▶ **EXCERPTED TEXT**
=======

Path: utzoo!utgpu!jarvis.csri.toronto.edu!cs.utexas.edu!samsung!aplcen!haven!cvl!alv!sven
From: sven@alv (Sven Dickinson)
Newsgroups: comp.theory
Subject: partition into isomorphic subgraphs
Message-ID: <4355@cvl.umd.edu>
Date: 28 Feb 90 21:12:28 GMT
Sender: Unknown@cvl.umd.edu
Reply-To: sven@alv.UUCP (Sven Dickinson)
Organization: Center for Automation Research, Univ. of Md., College Park, MD 20742
Lines: 18

My apologies for the last, truncated version of my message.

There's a NP-complete problem in Garey & Johnson called "Partition
into Isomorphic Subgraphs." It states that given an instance (G,s)
where G and s are graphs, the decision problem as to whether or
not the graph G an be covered by one or more instances of graph s
(assuming no overlap) is NP-complete. The book goes on to state that
the decision problem is also NP-complete for an instance (G) where
s is a fixed graph of size >= 3.

My question is: Is the later problem also NP-complete for G and s
planar?

please send responses to sven@alv.umd.edu

Thanks,

Sven

=======

▶ **WRITTEN INSTRUCTION 1**
According to the post on partitioning into isomorphic subgraphs, in which book does the NP-complete problem appear?
The listing that comes next is unrelated to the post on partitioning into isomorphic subgraphs.

=======

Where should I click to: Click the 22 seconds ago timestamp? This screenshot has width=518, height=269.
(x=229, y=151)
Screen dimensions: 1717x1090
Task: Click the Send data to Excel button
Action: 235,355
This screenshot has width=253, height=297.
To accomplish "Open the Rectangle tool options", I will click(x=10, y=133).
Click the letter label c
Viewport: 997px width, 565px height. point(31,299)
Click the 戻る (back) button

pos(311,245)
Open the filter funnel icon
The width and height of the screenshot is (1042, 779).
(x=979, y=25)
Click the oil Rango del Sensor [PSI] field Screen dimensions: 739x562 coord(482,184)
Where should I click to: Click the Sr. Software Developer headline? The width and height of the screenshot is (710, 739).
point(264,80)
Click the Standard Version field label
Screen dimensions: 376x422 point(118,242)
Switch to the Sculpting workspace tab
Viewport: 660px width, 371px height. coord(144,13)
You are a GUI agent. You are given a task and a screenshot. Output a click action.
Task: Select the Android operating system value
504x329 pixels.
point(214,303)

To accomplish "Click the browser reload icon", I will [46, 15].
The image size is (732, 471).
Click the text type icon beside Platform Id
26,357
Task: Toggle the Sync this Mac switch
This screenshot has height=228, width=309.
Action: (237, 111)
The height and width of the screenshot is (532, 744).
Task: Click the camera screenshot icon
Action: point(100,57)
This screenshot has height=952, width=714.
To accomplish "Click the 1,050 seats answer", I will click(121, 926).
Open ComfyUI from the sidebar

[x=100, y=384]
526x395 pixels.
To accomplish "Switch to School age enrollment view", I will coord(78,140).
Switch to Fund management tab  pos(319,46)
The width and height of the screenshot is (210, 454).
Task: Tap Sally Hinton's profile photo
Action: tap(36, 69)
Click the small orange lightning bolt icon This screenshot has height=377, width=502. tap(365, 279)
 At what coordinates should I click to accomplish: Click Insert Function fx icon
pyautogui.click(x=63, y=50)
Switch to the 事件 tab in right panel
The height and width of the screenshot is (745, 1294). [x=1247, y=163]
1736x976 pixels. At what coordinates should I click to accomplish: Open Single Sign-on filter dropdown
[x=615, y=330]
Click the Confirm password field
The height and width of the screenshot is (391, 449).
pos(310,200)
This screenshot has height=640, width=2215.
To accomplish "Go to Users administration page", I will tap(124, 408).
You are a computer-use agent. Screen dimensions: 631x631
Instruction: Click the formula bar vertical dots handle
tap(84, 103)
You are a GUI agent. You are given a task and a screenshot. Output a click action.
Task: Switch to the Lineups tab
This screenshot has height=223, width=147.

=======

▶ **WRITTEN INSTRUCTION 2**
Transcribe the listing verbatim, everything from its first line down to the line containing "The height and width of the screenshot is (745, 1294).", with both of those lines included.

▶ **EXPECTED OUTPUT 1**
Garey & Johnson

▶ **EXPECTED OUTPUT 2**
Where should I click to: Click the 22 seconds ago timestamp? This screenshot has width=518, height=269.
(x=229, y=151)
Screen dimensions: 1717x1090
Task: Click the Send data to Excel button
Action: 235,355
This screenshot has width=253, height=297.
To accomplish "Open the Rectangle tool options", I will click(x=10, y=133).
Click the letter label c
Viewport: 997px width, 565px height. point(31,299)
Click the 戻る (back) button

pos(311,245)
Open the filter funnel icon
The width and height of the screenshot is (1042, 779).
(x=979, y=25)
Click the oil Rango del Sensor [PSI] field Screen dimensions: 739x562 coord(482,184)
Where should I click to: Click the Sr. Software Developer headline? The width and height of the screenshot is (710, 739).
point(264,80)
Click the Standard Version field label
Screen dimensions: 376x422 point(118,242)
Switch to the Sculpting workspace tab
Viewport: 660px width, 371px height. coord(144,13)
You are a GUI agent. You are given a task and a screenshot. Output a click action.
Task: Select the Android operating system value
504x329 pixels.
point(214,303)

To accomplish "Click the browser reload icon", I will [46, 15].
The image size is (732, 471).
Click the text type icon beside Platform Id
26,357
Task: Toggle the Sync this Mac switch
This screenshot has height=228, width=309.
Action: (237, 111)
The height and width of the screenshot is (532, 744).
Task: Click the camera screenshot icon
Action: point(100,57)
This screenshot has height=952, width=714.
To accomplish "Click the 1,050 seats answer", I will click(121, 926).
Open ComfyUI from the sidebar

[x=100, y=384]
526x395 pixels.
To accomplish "Switch to School age enrollment view", I will coord(78,140).
Switch to Fund management tab  pos(319,46)
The width and height of the screenshot is (210, 454).
Task: Tap Sally Hinton's profile photo
Action: tap(36, 69)
Click the small orange lightning bolt icon This screenshot has height=377, width=502. tap(365, 279)
 At what coordinates should I click to accomplish: Click Insert Function fx icon
pyautogui.click(x=63, y=50)
Switch to the 事件 tab in right panel
The height and width of the screenshot is (745, 1294). [x=1247, y=163]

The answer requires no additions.